# Daily food journal



## Barbie1 (Oct 4, 2014)

Breakfast - mini soft pretzel with cheese sauce , one smore cookie

  Lunch - sushi crab roll with soy sauce

  Dinner - Sushi scallop roll with soy sauce

  Drinks - Diet Coke

  Snacks - french onion sunchips


----------



## Barbie1 (Oct 11, 2014)

I'am currently at 123.0 pounds as of today.

  So I'am going to start up the food journals again .I havent been watching what I'am eating lately so I was surprised that number was maintained so well but I guess it worked out well. I 'am cutting back on sugar , fast food , fried foods and trying to make better choices.Or at least try to make better choices overall.

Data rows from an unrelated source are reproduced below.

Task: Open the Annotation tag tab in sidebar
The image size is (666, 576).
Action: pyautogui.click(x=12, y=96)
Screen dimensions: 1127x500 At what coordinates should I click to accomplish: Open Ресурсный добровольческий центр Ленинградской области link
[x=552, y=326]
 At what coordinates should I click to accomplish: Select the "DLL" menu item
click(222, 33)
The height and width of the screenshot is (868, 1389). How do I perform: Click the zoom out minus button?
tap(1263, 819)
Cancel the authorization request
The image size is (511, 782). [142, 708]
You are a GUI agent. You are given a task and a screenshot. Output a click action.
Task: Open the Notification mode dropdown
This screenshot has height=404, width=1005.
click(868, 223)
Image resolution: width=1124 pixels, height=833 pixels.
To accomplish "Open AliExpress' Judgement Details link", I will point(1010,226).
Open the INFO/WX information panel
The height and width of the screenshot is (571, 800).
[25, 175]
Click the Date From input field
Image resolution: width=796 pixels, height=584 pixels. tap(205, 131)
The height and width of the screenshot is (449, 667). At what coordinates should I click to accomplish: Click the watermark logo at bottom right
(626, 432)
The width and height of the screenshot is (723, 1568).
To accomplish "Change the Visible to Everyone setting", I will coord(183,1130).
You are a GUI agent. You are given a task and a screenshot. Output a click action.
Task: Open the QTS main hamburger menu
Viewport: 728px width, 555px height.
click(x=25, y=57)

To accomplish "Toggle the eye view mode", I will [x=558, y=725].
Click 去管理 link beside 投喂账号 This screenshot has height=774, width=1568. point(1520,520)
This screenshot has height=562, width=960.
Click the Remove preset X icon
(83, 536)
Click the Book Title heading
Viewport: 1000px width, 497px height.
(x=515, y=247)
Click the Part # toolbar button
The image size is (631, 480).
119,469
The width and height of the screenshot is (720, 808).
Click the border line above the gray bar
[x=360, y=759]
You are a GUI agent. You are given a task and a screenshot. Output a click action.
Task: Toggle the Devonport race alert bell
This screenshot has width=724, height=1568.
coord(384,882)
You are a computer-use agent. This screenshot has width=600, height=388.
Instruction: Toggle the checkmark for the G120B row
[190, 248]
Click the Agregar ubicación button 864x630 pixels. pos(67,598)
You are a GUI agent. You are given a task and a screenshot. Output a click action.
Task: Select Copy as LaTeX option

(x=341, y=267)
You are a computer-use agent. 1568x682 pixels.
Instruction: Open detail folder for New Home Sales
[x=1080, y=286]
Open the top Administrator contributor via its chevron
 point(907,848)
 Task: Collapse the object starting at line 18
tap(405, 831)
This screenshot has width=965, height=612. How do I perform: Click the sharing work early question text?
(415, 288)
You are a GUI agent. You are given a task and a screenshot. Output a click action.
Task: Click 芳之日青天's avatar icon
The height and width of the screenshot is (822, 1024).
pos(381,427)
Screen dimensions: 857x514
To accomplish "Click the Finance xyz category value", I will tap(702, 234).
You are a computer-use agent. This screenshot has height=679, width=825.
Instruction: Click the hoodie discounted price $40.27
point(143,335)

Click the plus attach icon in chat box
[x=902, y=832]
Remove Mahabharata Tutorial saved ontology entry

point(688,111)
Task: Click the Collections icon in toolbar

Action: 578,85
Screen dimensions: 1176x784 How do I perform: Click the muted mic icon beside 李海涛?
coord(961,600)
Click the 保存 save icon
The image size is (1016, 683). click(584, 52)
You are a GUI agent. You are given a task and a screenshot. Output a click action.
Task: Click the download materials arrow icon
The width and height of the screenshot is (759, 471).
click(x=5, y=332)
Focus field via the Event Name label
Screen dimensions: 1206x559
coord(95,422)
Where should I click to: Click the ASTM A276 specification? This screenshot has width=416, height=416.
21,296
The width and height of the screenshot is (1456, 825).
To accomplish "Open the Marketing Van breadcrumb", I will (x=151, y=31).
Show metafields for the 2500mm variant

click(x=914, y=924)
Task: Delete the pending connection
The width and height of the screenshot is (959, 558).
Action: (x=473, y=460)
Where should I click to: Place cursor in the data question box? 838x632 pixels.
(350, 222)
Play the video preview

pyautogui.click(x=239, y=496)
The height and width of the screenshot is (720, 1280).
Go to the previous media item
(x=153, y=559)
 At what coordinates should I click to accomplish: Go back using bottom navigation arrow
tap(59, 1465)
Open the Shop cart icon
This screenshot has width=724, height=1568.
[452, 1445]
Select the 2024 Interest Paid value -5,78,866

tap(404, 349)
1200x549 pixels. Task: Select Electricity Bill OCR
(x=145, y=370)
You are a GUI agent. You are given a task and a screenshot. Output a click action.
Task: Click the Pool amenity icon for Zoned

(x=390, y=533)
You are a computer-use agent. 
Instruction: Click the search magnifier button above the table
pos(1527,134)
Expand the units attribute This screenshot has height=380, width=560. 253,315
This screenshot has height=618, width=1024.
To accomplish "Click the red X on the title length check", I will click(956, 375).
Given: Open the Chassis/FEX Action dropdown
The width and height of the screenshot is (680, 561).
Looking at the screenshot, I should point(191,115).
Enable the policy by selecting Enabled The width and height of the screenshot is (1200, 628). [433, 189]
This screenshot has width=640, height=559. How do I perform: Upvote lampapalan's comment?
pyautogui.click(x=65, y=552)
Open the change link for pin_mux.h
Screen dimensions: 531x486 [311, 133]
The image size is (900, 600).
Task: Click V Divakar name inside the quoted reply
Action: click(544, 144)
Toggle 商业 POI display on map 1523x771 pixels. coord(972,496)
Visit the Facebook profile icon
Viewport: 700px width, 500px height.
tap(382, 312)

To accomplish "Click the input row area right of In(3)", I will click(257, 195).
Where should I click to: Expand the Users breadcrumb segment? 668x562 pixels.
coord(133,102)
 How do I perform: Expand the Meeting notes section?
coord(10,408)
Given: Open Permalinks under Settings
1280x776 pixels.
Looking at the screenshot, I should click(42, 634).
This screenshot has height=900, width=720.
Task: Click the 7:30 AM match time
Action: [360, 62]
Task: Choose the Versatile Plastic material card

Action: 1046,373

  Breakfast - oatmeal I eat it Dry I hate mushy oatmeal with water in it but I like the taste of oatmeal plain.Mine was apples and cinnamion by quaker.

  Lunch - junior bacon cheeseburger no french fries 

  Snack - Munchies snack mix , a gummy worm , soft pretzel with cheese sauce 

  Dinner -  Green bean casserole by green giant , some rice with mushrooms and peas and carrots chicken flavored and a baked pork  eggroll

  Drinks - Coke diet


----------